Published 18 December 2023, The Daily Tribune

Medical negligence or medical malpractice is a complex issue with serious consequences for the patient and the physician. It involves understanding technical and medical matters that cover procedures and proper treatment to prove negligence. Since these cases involve the element of negligence, they are classified as claims based on torts.

Article 1173 of the New Civil Code of the Philippines defines negligence as the “omission of that degree of diligence which is required by the nature of the obligation and corresponds to the circumstance of the persons, time, and place.”

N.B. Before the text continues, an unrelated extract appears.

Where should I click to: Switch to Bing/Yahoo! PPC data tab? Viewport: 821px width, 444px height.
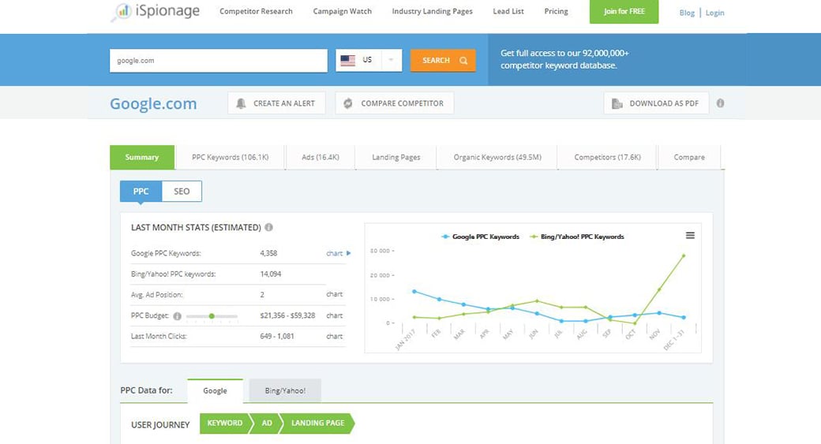point(285,390)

In the often-cited case of Picart v. Smith (G.R. No. L-12219, 15 March 1918), the Supreme Court laid down the test to determine the existence of negligence: Did the defendant, in doing the alleged negligent act, use that reasonable care and caution which an ordinarily prudent person would have used in the same situation? If not, then he is guilty of negligence. In proving medical negligence, four essential elements need to be established: (1) duty; (2) breach; (3) injury; and (4) proximate causation.

First and Second Elements. Duty or legal obligation immediately comes as a natural consequence of having a doctor-client relationship. This relationship is created when the patient engages the services of a doctor, and the doctor agrees to provide such services (Lucas V. Tuaño, G.R. No. 178763, 21 April 2009). Physicians have the duty to exercise that degree of care and skill that is ordinarily employed by the profession generally, under similar conditions, and in like surrounding circumstances. (De Jesus v. Uyloan et al., G.R. No. 234851, 15 February 2022).

The non-observance of this duty leads to a breach. In the case of Borromeo v. Family Care Hospital Inc. (G.R. No. 191018, 25 January 2016), the Supreme Court ruled that there was no breach in this case since the cause of the uncontrollable bleeding of the patient leading to his ultimate demise was due to a medical disorder called Disseminated Intravascular Coagulation and not because of the doctor’s negligence.

Under the doctrine of res ipsa loquitor (“the thing speaks for itself”), these two elements are presumed and need not be proven anymore. The court is then permitted to find a physician negligent upon proper proof of injury to his patient where common knowledge, without need of expert testimony, determines the proper standard of care. (Solidum v. People of the Philippines, G.R. No. 192123, 10 March 2014).

Third and Fourth Elements. Injury pertains to the direct result of the breach of a physician’s duty. It must be proven that the proximate cause of this injury is the doctor’s breach of his duty.

“The injury or damage is proximately caused by the physician’s negligence when it appears, based on the evidence and the expert testimony, that the negligence played an integral part in causing the injury or damage, and that the injury or damage was either a direct result, or a reasonably probable consequence of the physician’s negligence.” (Casumpang, citing the case of Jarcia Jr. v. People of the Philippines, G.R. No. 187926, 15 February 2012).

Given the complexity of medical procedures, there is admittedly difficulty in proving the elements of medical negligence. However, so long as physicians and other medical professionals observe the level of diligence necessary in the conduct of their profession, these cases may be avoided.